Stored data
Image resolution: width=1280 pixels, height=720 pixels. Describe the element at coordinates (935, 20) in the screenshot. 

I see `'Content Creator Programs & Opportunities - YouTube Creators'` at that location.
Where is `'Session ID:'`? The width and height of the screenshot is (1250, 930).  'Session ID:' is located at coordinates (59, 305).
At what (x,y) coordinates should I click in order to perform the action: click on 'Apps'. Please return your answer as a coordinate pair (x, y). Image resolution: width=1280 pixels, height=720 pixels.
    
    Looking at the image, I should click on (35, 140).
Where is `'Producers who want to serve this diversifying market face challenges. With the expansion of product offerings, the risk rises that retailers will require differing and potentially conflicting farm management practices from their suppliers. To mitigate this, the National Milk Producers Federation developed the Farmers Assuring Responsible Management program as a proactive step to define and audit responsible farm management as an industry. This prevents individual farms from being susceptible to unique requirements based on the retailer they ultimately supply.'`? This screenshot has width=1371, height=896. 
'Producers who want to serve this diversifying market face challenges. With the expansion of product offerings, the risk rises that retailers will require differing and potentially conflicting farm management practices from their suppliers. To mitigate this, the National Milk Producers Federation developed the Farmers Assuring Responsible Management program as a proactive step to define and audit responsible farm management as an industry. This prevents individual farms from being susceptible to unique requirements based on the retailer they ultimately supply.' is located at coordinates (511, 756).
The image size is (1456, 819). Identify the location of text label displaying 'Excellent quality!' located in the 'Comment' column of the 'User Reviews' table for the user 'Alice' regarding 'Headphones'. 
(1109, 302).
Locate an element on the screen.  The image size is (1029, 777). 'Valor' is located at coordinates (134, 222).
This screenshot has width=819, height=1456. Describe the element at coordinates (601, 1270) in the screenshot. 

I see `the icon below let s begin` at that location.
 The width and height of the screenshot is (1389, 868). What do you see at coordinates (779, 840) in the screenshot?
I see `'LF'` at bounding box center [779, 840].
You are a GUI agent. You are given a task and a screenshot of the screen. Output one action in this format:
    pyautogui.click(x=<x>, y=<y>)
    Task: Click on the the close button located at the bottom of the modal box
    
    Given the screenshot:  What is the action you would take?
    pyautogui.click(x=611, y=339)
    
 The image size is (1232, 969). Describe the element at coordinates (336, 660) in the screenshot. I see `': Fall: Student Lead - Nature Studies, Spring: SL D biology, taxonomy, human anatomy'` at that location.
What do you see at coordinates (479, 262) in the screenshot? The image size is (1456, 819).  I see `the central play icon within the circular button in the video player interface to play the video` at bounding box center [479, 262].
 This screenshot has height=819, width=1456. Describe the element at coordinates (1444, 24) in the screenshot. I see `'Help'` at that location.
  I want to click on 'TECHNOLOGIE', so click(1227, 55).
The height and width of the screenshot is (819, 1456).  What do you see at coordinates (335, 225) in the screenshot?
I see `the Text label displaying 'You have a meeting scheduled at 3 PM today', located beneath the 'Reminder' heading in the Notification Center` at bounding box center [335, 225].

◆ **WRITTEN EXERCISE**:
Count the lines above that contain the string "pixels". Reply with the number only.

◆ **SOLVED PROBLEM**:
2